Tidak hanya itu, keikutsertaan beberapa anggota TNI dalam rombongan PT Hitay Daya Energy dalam kericuhan di Batu Bajanjang, Kecamatan Lembang Jaya, Kabupaten Solok, Senin (20/11/2017) lalu juga membuat masyarakat merasa terintimidasi. Asmir Umar, perwakilan dari Nagari Selayo Tanang, mengatakan, kehadiran militer tersebut cukup membuat masyarakat merasa tertekan, meskipun mereka tidak melakukan apa-apa.
Baca juga:
Beberapa Dampak yang Ditimbulkan Pembangkit Listrik Geothermal
Walhi Sumbar Rekomendasi Hentikan Proyek Pembangunan Geothermal
Keikutsertaan militer bersenjata lengkap dalam rombongan perusahaan turut dikritik oleh Direktur LBH Padang Era Purnama Sari. Dirinya memandang keikutsertaan militer adalah bentuk intimidasi kepada masyarakat. Jika tujuan kedatangan hanya untuk meninjau lokasi, perusahaan tidak perlu membawa aparat bersenjata. Secara psikologi sosial, hal demikian membuat situasi tidak kondusif dan menimbulkan kericuhan.

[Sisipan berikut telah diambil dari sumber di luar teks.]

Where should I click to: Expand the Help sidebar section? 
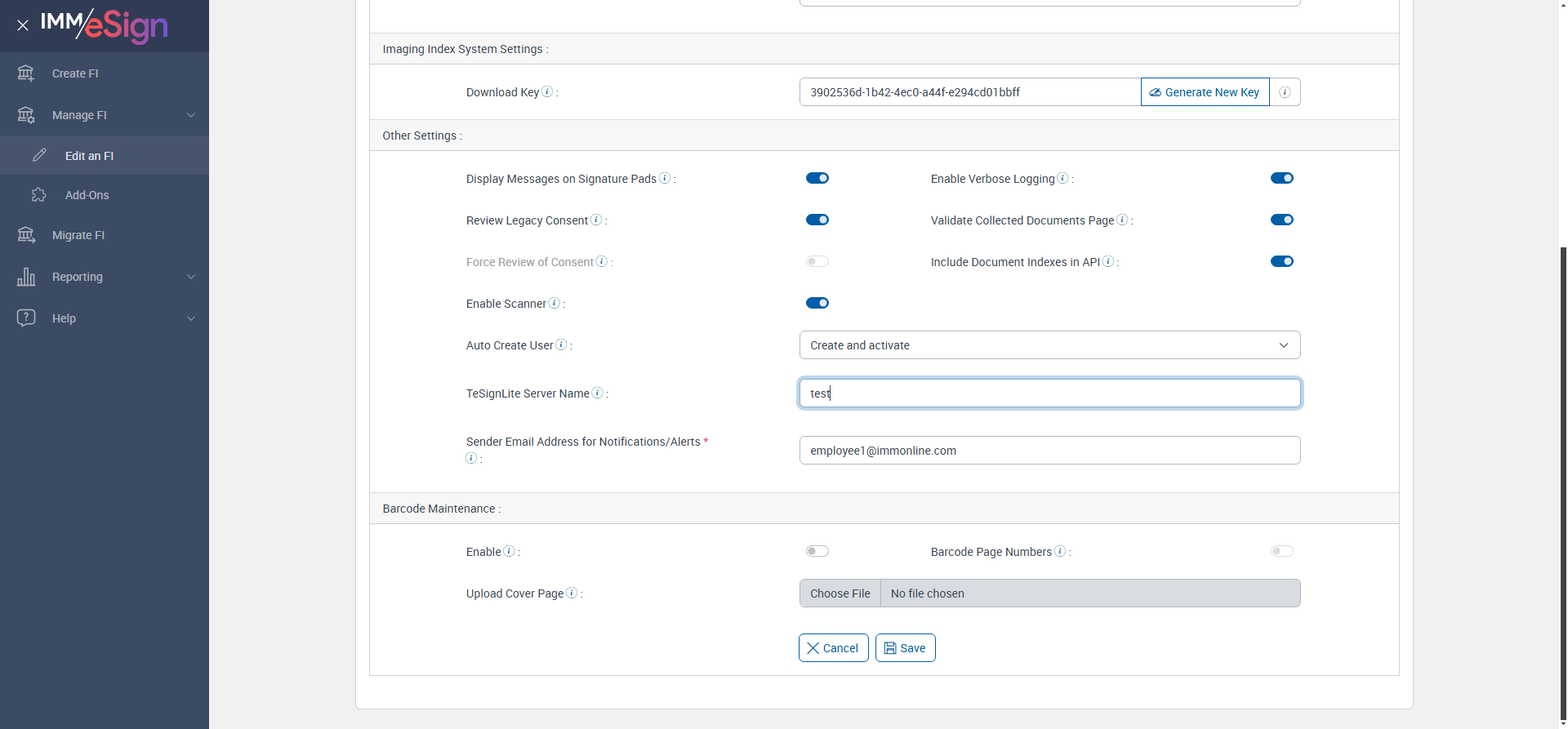[105, 318]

“Kehadiran militer hanya diperlukan untuk mengamankan aset vital negara. Bukan mengamankan proyek swasta,” ujarnya.
Sebelumnya, satu unit mobil dari PT Hitay Daya Energy dibakar oleh massa yang mengatasnamakan dari masyarakat Salingka Gunung Talang, Kabupaten Solok. Saat itu, perwakilan dari PT Hitay Daya Energy meninjau lokas eksplorasi untuk proyek energi panas bumi (geothermal) di Batu Bajanjang, Kecamatan Lembang Jaya, Kabupaten Solok, Senin sore (20/11/2017).
Warga yang marah memaksa seluruh rombongan pimpinan PT Hitay yang terdiri Senior Project Manager Novianto dan Heri untuk turun dari mobilnya. Beberapa anggota TNI yang berada di mobil kedua, tak mampu berbuat banyak ketika massa yang mulai marah mulai melempari mobil dengan batu.